Selected extract –
The DOM specification serves as a good example of the power of using XML: all of the HTML documents, Java bindings, OMG IDL bindings, and ECMA Script bindings are generated from a single set of XML source files. This section outlines how this specification is written in XML, and how the various derived works are created.
This specification was written entirely in XML, using a DTD based heavily on the DTD used by the XML Working Group for the XML specification. The major difference between the DTD used by the XML Working Group, and the DTD used for this specification is the addition of a DTD module for interface specifications.
The DTD module for interfaces specifications is a very loose translation of the Extended Backus-Naur Form (EBNF) specification of the OMG IDL syntax into XML DTD syntax. In addition to the translation, the ability to describe the interfaces was added, thereby creating a limited form of literate programming for interface definitions.
While the DTD module is sufficient for the purposes of the DOM
WG, it is very loosely typed, meaning that there are very few
constraints placed on the type specifications (the type
information is effectively treated as an opaque string). In a DTD
for object
to object communication, some stricter enforcement of data types
would probably be beneficial.

(Raw records)
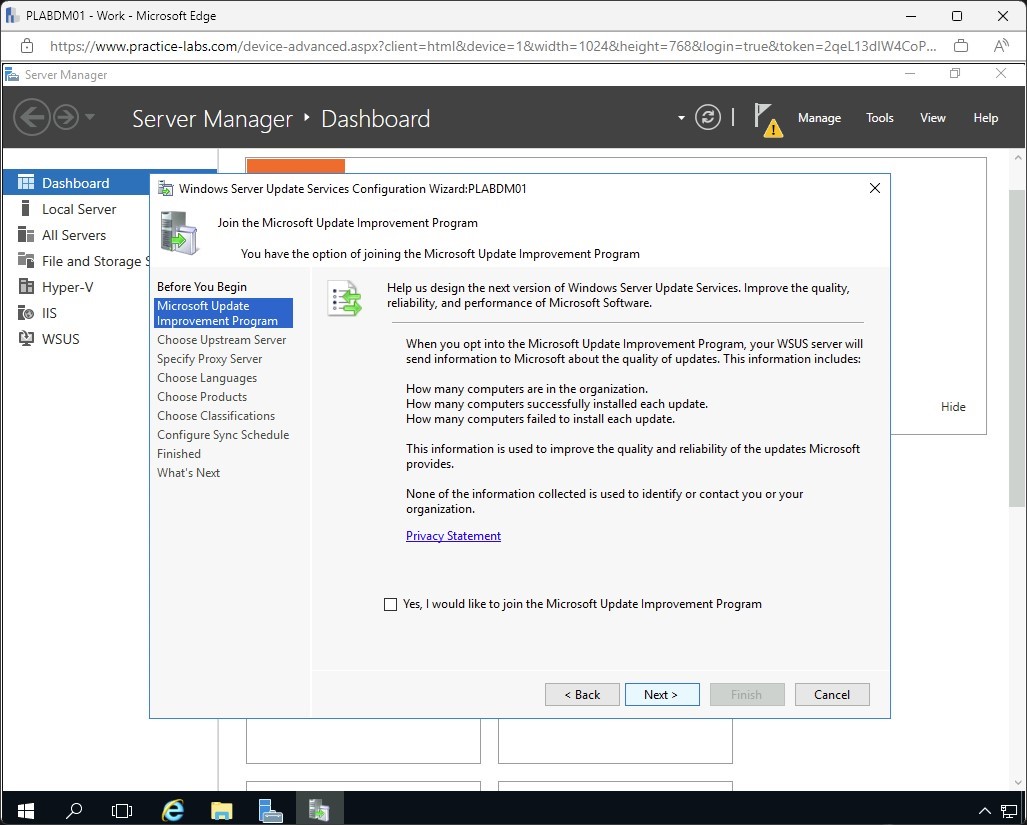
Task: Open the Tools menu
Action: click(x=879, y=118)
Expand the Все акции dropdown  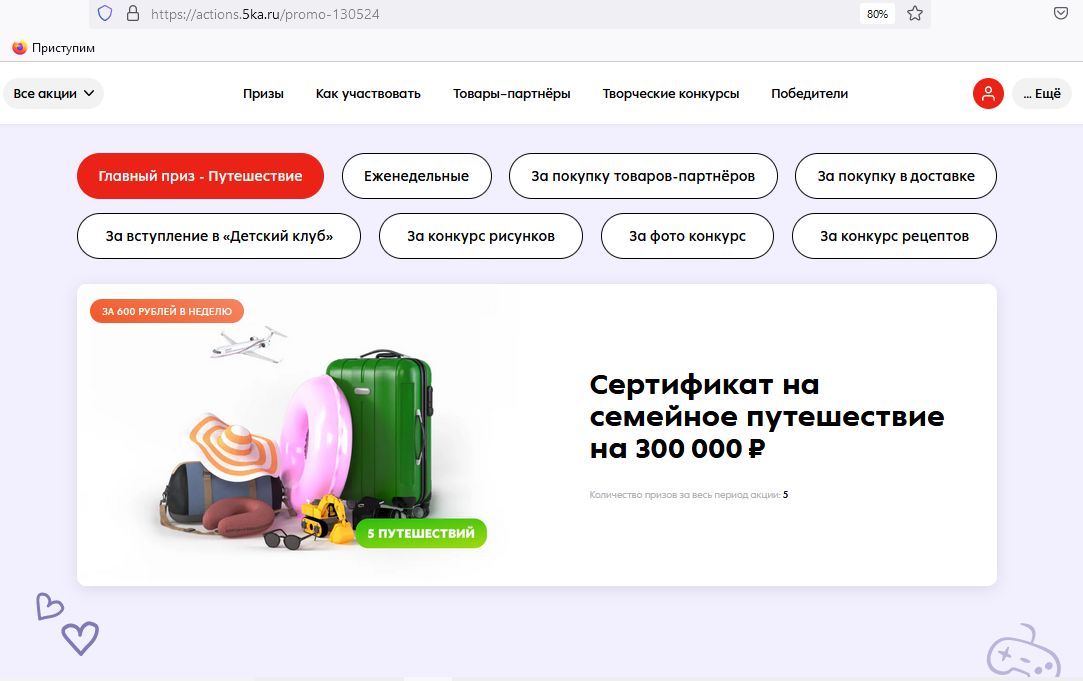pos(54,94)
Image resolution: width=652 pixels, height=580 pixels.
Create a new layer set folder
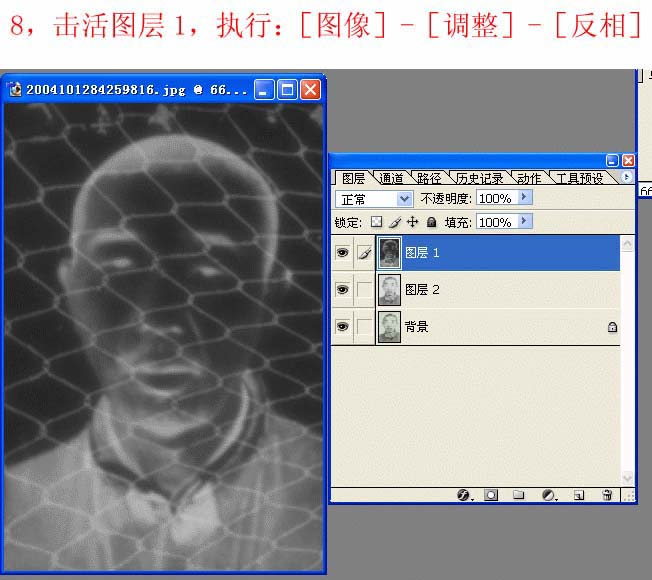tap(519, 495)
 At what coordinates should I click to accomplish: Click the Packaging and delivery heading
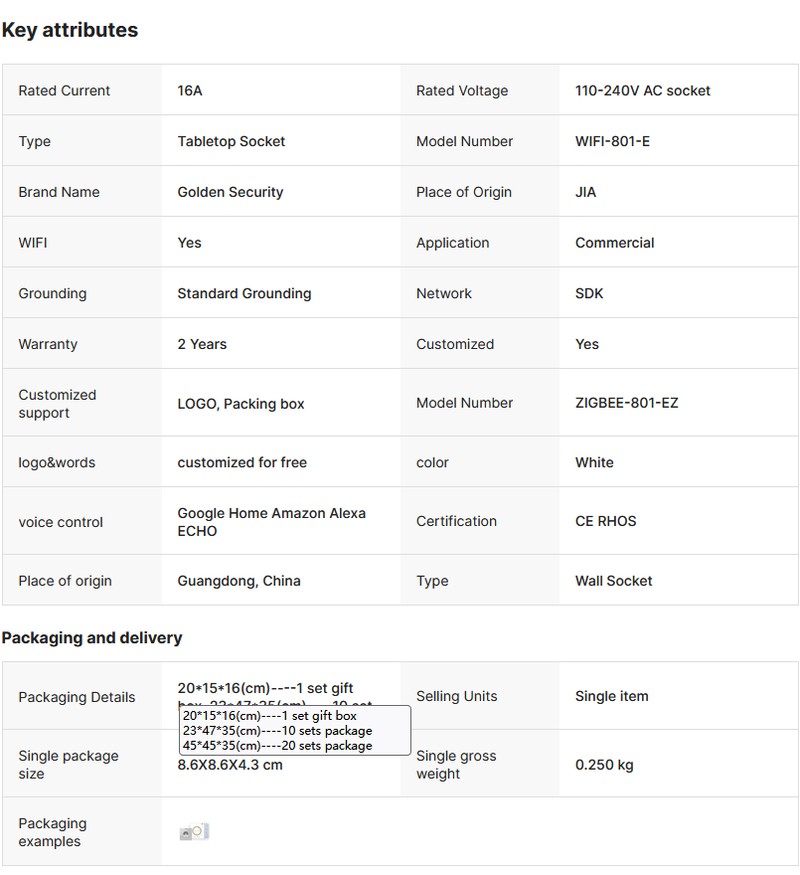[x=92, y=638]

Set tasks –
1. Say whether each statement agrees with the passage about writing the DOM specification in XML, answering yes or no and quoting the deciding words from that passage: (a) the HTML documents and the various language bindings are generated from a single set of XML source files; (b) the DTD module for interface specifications is a strict translation of the EBNF specification of the OMG IDL syntax; (c) the DTD module places many constraints on type specifications.
2. Carry on the passage about writing the DOM specification in XML, beginning right after its final sentence.

Answers to the problems –
1.
(a) Yes: "all of the HTML documents, Java bindings, OMG IDL bindings, and ECMA Script bindings are generated from a single set of XML source files"
(b) No: "a very loose translation of the Extended Backus-Naur Form (EBNF) specification of the OMG IDL syntax into XML DTD syntax"
(c) No: "it is very loosely typed, meaning that there are very few constraints placed on the type specifications"

2.
The DOM specification is written using XML. All documents are valid XML. In order to produce the HTML versions of the specification, the object indexes, the Java source code, and the OMG IDL and ECMA Script definitions, the XML specification is converted.
The tool currently used for conversion is COST by
Joe English. COST
takes the ESIS output of
nsgmls
, creates an internal representation, and
then allows scripts, and event
handlers to be run over the internal data structure.
Event handlers allow document patterns and
associated processing to be specified: when the pattern is
matched during a pre-order traversal of a document subtree, the
associated action is executed. This is the heart of the
conversion process. Scripts are used to tie the various
components together. For example, each of the major derived data
sources (Java code etc.) is created by the execution of a
script, which in turn executes one or more event handlers. The
scripts and event handlers are specified using TCL.
The current version of COST
has been somewhat
modified from the publicly available version. In particular,
it now runs correctly under 32-bit Windows, uses TCL 8.0, and
correctly handles the case sensitivity of
XML (though it probably could not correctly handle native language
markup).
We could also have used Jade
, by James Clark. Like
COST
, Jade
allows patterns and actions
to be specified, but Jade
is based on DSSSL, an
international standard, whereas COST
is
not. Jade
is more powerful than COST
in many ways, but prior experience of the editor with Cost made it
easier to use this rather than Jade
. A future version
or Level of
the DOM specification may be produced using Jade
or
an XSL
processor.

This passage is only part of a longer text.